Il faut respecter Dieu et celui à qui il a donné l’autorité, le roi. On voit encore aux chap. 9 et 10, combien peu les choses répondent à la capacité apparente de l’homme ; et même, si cette capacité est réelle, combien peu elle est estimée. Cependant la sagesse du juste et la folie du fou portent chacune leurs conséquences, et Dieu juge après tout. En résumé, il faut se souvenir de Dieu, et cela avant que la faiblesse et la vieillesse nous atteignent ; car la conclusion évidente de tout ce qui a été dit, c’est : « Crains Dieu, et garde ses commandements ; car c’est là le tout de l’homme ».


Le principal sujet de ce livre, c’est donc la folie de tous les efforts de l’homme dans la recherche du bonheur ici-bas. Il montre aussi que la sagesse, qui juge tout cela, ne fait que rendre l’homme encore plus malheureux. Puis, toute cette expérience de l’homme de la plus haute capacité est mise en contraste avec le simple principe de toute vraie sagesse, savoir la soumission et l’obéissance à Celui qui sait tout et qui gouverne tout, parce que : « Dieu amènera toute oeuvre en jugement ».


Si l’on se souvient que c’est là l’expérience de l’homme, que ce sont les raisonnements de l’homme sur ce qui se passe sous le soleil, on ne verra aucune difficulté dans les passages qui ont l’apparence de l’incrédulité. L’expérience de l’homme est nécessairement incrédule. Il confesse son ignorance ; car au-delà de ce qu’on peut voir, elle ne peut rien savoir. Or la solution de tous les problèmes moraux est au-dessus et au-delà de ce qu’on voit. Le livre de l’Écclésiaste rend cela manifeste.
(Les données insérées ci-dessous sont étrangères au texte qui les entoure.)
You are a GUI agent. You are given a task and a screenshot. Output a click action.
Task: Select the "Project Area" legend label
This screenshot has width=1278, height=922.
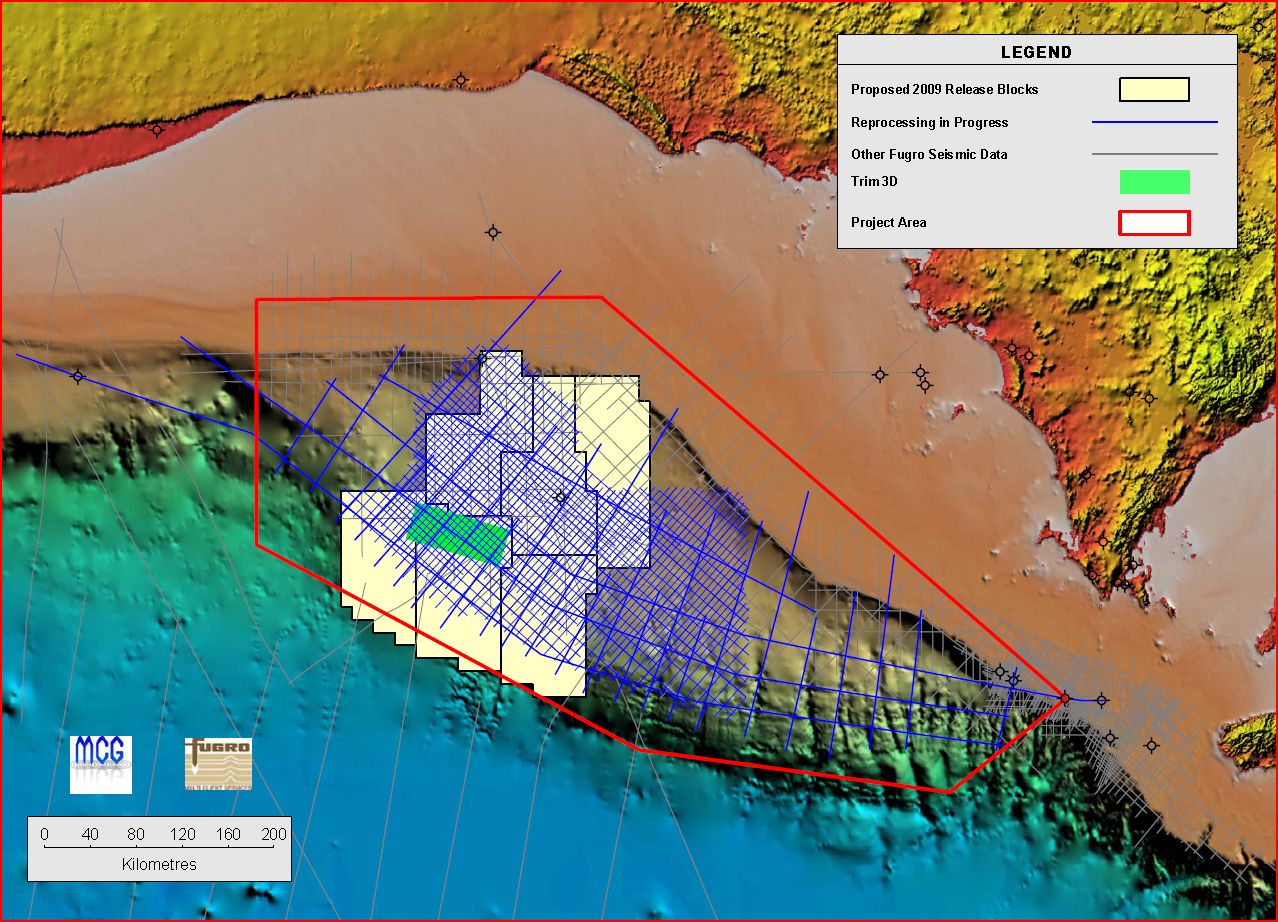click(x=888, y=222)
La seule règle de vie donc, c’est de craindre Dieu qui dispose de la vie, et qui juge tout ce que l’homme fait tous les jours de la vie de sa vanité. Il ne s’agit ici ni de grâce, ni de rachat, mais de l’expérience de la vie prescrite et de ce que Dieu a dit à cet égard, c’est-à-dire de sa loi, de ses commandements, et du jugement qui suivra — ce qui est ordonné aux hommes.

C’est ce qu’un Juif sous la loi pouvait dire, après avoir fait l’expérience de tout ce que Dieu pouvait donner à l’homme pour le favoriser dans cette position, et en vue du jugement de Dieu qui en dépendait.

Dans les Proverbes, nous avons une direction pratique et morale à travers le monde ; l’Écclésiaste donne le résultat de tous les efforts de la volonté de l’homme pour trouver le bonheur par tous les moyens dont il dispose. Mais, dans toutes les recherches auxquelles se livre l’Écclésiaste, il n’y a ni relation d’alliance, ni révélation. C’est l’homme avec ses facultés naturelles, tel qu’il est, ayant sans doute la conscience de ce qu’il a à dire à Dieu, mais cherchant, par ses propres pensées, où il peut trouver le bonheur. Seulement il faut admettre que la conscience a sa part dans la question et que la crainte de Dieu est reconnue à la fin. Dieu est réellement reconnu, mais on trouve ici l’homme dans le monde avec la pleine expérience qu’il a de tout ce qui s’y trouve.